REQUIRED WORK – According to the article on Ann Arbor's menstrual product ordinance, what fine could a company face if a local bathroom fails to issue free products?

SOURCE TEXT –
Ann Arbor made national history on Nov. 18 becoming the first city in the United States to require menstrual products in public restrooms.
An ordinance, approved unanimously by the Ann Arbor City Council, mandates that menstrual pads and tampons, along with the already required soap and toilet paper, must be provided for free in all public restrooms.
The ordinance takes effect Jan. 1. Ann Arbor Mayor Christopher Taylor said, “There is no model that businesses have to follow when it comes to introducing the product … They can have a dispenser, or they could set up something small such as a wicker basket.”
Taylor said he hopes other cities follow Ann Arbor’s lead. “There has been a positive response to the ordinance,” Taylor said. “We feel that it is important to bring awareness to the issue that women should have the right to access these products in public.” If a local bathroom fails to issue free products, the company could face a $100 fine.
Also in November, Michigan became the 22nd state to exempt menstrual products from Michigan’s 6% sales tax. On Nov. 4, Gov. Gretchen Whitmer signed HB 5267, a part of the bipartisan package to repeal the sales tax on products such as tampons and pads, which cost around $7-$10. It is estimated that a woman spends almost $2,000 on products during her lifetime.
This bill was introduced by Republican Rep. Bill Posthumus on Aug. 17. He worked to make the bill a bipartisan issue. Overall, the bill was passed on the Senate floor and brought to the desk of the governor. It also will take effect Jan. 1
While it is still early, University of Michigan junior actuarial mathematics major Kristen Nicolino said she has not noticed any changes to public restrooms in the area yet.
“I thought it’s really cool that Ann Arbor was the first city,” Nicolino said. “Living in Ann Arbor and seeing such a monumental moment for women all around the country, I feel like it is going to spark so many other cities joining in and doing the exact thing.”
East Lansing Mayor Pro Tem Jessy Gregg said she hopes the City Council will follow suit in providing menstrual products in public bathrooms.
“It hasn’t come up yet, but I don’t think that means we’re not going to talk about it,” Gregg said.
East Lansing just had a City Council election in November. Gregg said the changes that come with an election partially explain why the City Council has not discussed menstrual products yet. She said any progress toward making menstrual products accessible is positive and she would love to see some action on that.
Michigan State University currently does not supply free menstrual products on campus. Kat Cooper, director of communications for the Division of Residential and Hospitality services for MSU, says the products will remain at 25 cents.
“The menstrual product dispensers located in our public facilities do not charge sales tax, so there will be no changes made,” says Cooper, who worked for the MSU Union as a marketing and sales manager.
In June 2021, Associated Students of Michigan State University, or ASMSU, passed a bill requesting the university provide free menstrual products in all campus restrooms. The bill specifically called for support from MSU Infrastructure Planning and Facilities, or IPF, to implement the changes. ASMSU Vice President for Student Allocations Harsna Chahal said the university is looking to get funding for the initiative, but that ASMSU has not heard support yet from IPF.

DATA BELOW –

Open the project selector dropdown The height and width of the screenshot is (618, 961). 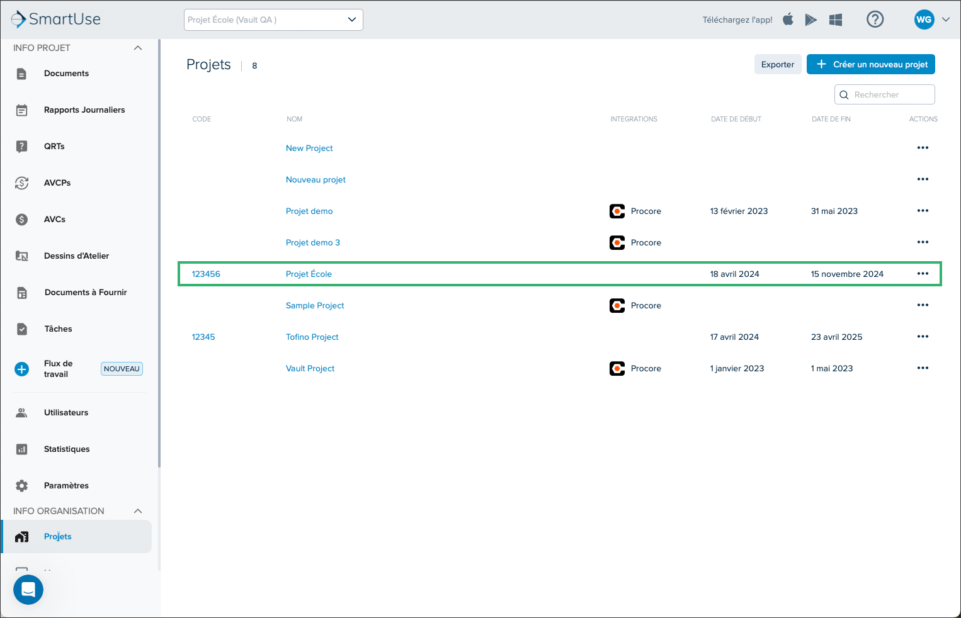(x=273, y=20)
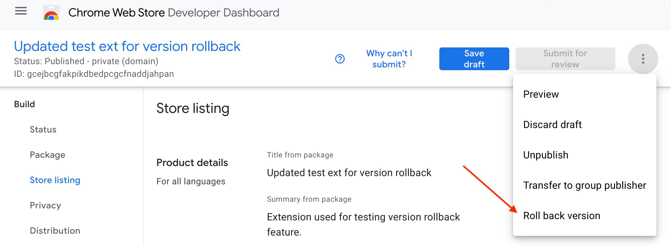Navigate to the Package section

(x=47, y=155)
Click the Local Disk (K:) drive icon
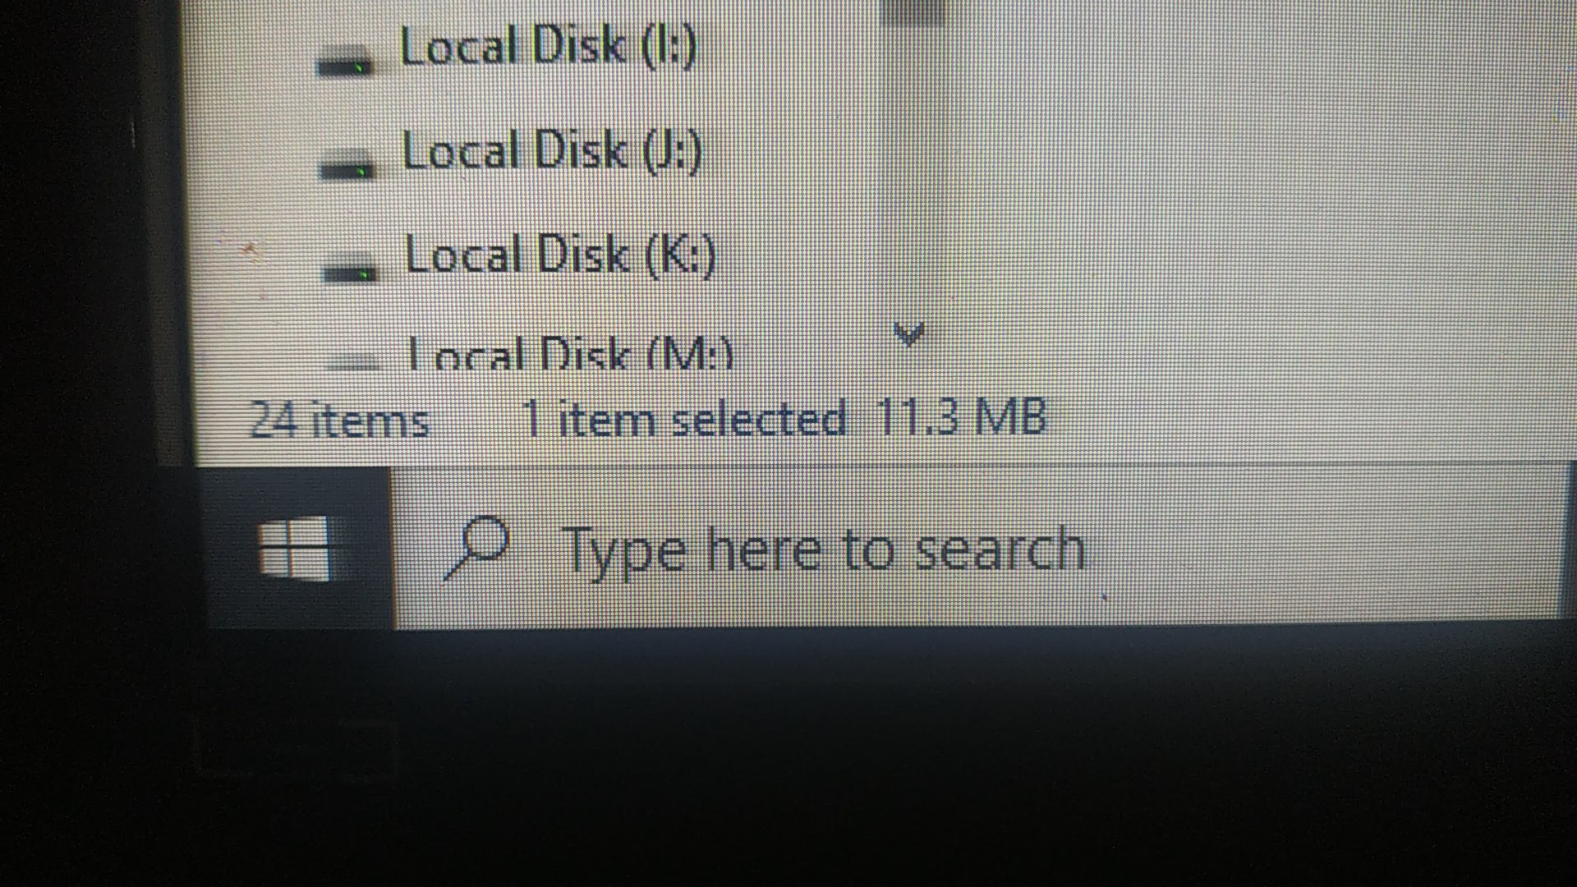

EXERCISE RESPONSE – A $100 fine.